I very much do not want that! I want to be able to learn to be comfortable jumping to notes so that I can play contemporary, recognizable songs and eventually start to craft my own originals. I want to think in terms of bass lines, melodies and leads.

I think classical music is beautiful to hear in the abstract, but the idea that it's how or why you want to be able to play keyboard is actually super fatal, especially if you want to engage a young person.

What I'm finding as I work through exercises and practice on songs I either love or recognize is that my awful sense of timing is improving noticably every day because I know how Hey Ya! is supposed to feel, and so long as it feels wrong, my brain and my fingers have a target to work towards.

And let me just say that the gamification works. Sure, getting 90% or more will earn you three stars, but if you're like me, you want to see a wall of Perfect.

Anyhow, I don't dispute that when it comes to learning classical music from sheet, Hanon Pro probably raises the bar. But my immediate and visceral reaction to the screenshot was a hard nope.

By @brcmthrowaway - 9 months
I remember there was a strange PDF of learning piano floating around back in the day by a simple father. Was written in MS word .. did anyone ever try it?
By @vanjajaja1 - 9 months
nice, i was just day dreaming about a similar concept of collecting midi data to create fitness style visualization

what would be helpful for a beginner/intermediate is if i could practice my scales and chords, without first telling this app what i'm doing, then this app could track which scales / chords / etc i spent most time in and where my deficiencies/gaps are

By @smokel - 9 months
Looks nice, but after downloading it, I was a bit disappointed. I mistakenly assumed that this would compare to something like Alfred's Adult Piano Courses [1], but it's much simpler than that.

Personally, I doubt that is wise to charge money for this. Sure, you put in some work, but the value is fairly low, and you'd probably only get payments from disappointed customers.

Edit: apparently the added value comes from using a MIDI device, which I don't have, so my comment might be a bit too negative. Most piano apps support microphone input, which is easier to set up and attracts a larger audience.

[1] https://www.alfred.com/alfreds-adult-piano-courses/b/

By @lukko - 9 months
This is great. Can you please add Czerny?
By @jmdots - 9 months
How about an LLM that talks to you and can see the midi notes you played, fine tuned to the task of course. I think the teacher part of learning pretty much anything is super important because we’re social beings.
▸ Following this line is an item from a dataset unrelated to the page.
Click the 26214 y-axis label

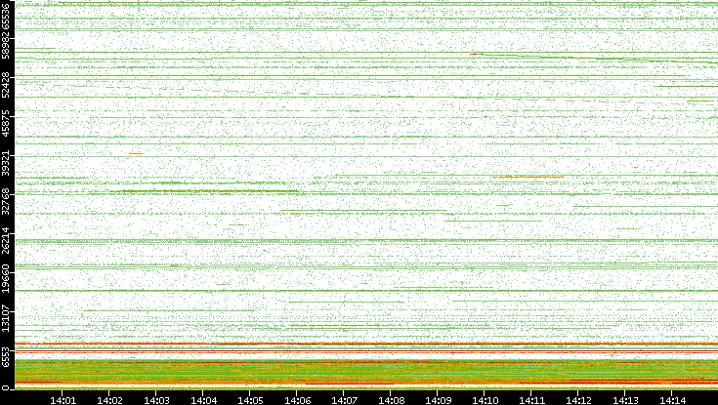7,240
Hearing “great job” is priceless when you really did your best.
By @jocoda - 9 months
Disappointed. The App Store tells me that the app will run on my IPad, an older model, just out of support and waits for me to click install before it tells me it wants iOS 17.

Pity, this would be a great use for an older model.
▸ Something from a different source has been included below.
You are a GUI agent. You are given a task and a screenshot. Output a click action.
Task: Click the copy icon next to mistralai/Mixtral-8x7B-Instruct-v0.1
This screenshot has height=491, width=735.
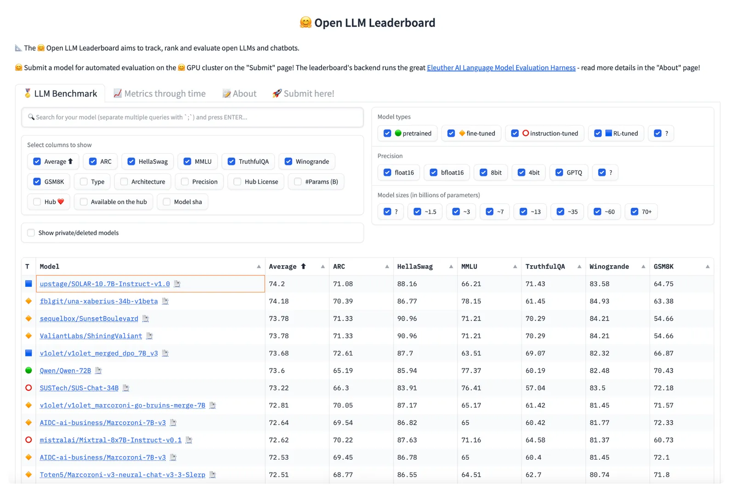coord(189,440)
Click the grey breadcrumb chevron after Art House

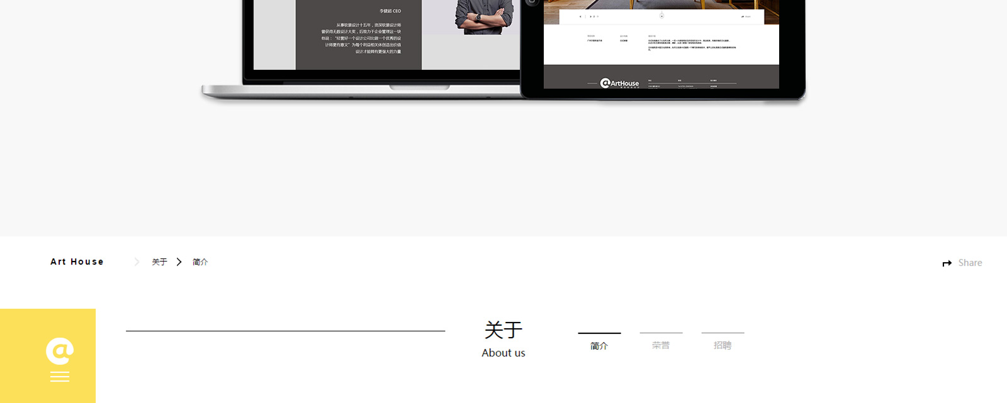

Is there a reason to hard wire this to iOS 17? Version is configurable in xCode and so I'm wondering what specifics bind it to 17.

By @manojlds - 9 months
No Vision Pro?
By @huhtenberg - 9 months
Yo, OP.

That's your third post on HN in two years. All posts are promo, and yet you made not a single comment.

If you are doing a "Show HN", it wouldn't hurt to engage with people a little. Otherwise it looks like a low effort drive-by ad and not much else.

By @localfirst - 9 months
There's an idea that an app can replace the boring and hard. For somethings that may be true but piano proficiency is sight reading and muscle memory. This is something you cannot speed run.
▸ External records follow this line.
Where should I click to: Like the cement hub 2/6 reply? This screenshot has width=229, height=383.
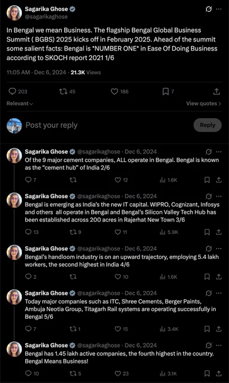(x=118, y=180)
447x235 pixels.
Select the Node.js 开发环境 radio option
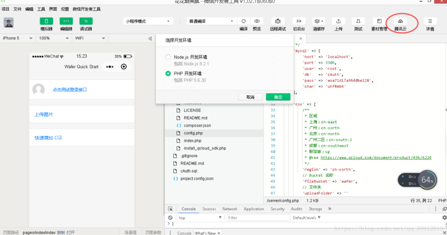(168, 57)
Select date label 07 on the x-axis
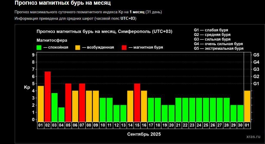 [82, 125]
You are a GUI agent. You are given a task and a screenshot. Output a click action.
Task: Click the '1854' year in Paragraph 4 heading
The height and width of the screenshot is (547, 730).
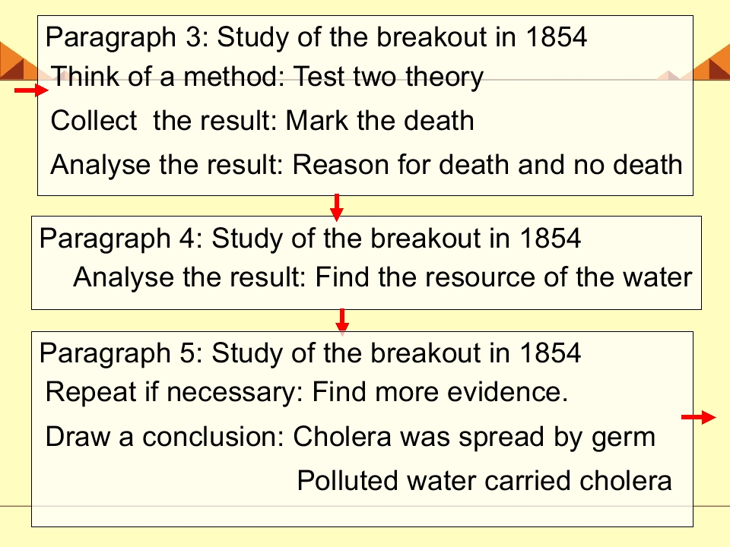click(551, 238)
The purpose of Hanon is to teach aspiring pianists that real effort and grinding is required to be able to make that jump into the world of virtuoso and the more resistance a student puts up the greater the probability of them dropping out.

I'm just throwing my two cents as a someone trained in classical piano. Coding is also similar in that if you skip the tough and boring part of your journey it will not set you up with the solid fundamentals to tackle complicated problems.

Mastering a piece is not that different from mastering programming.

By @rjzzleep - 9 months
On this note, does anyone know some books in references to applied music theory? I'm a pretty advanced piano player, but a lot of more basic piano players can make up chords to play with with simple tunes that sound pretty good, most of those people seem to know a certain of rules that I don't know. And googling books about piano music on google books or the likes has not yielded any useful results.
By @Xeyz0r - 9 months
Being able to track progress over time gives me the motivation to keep going..
By @benob - 9 months
Why is it iOS17+ only?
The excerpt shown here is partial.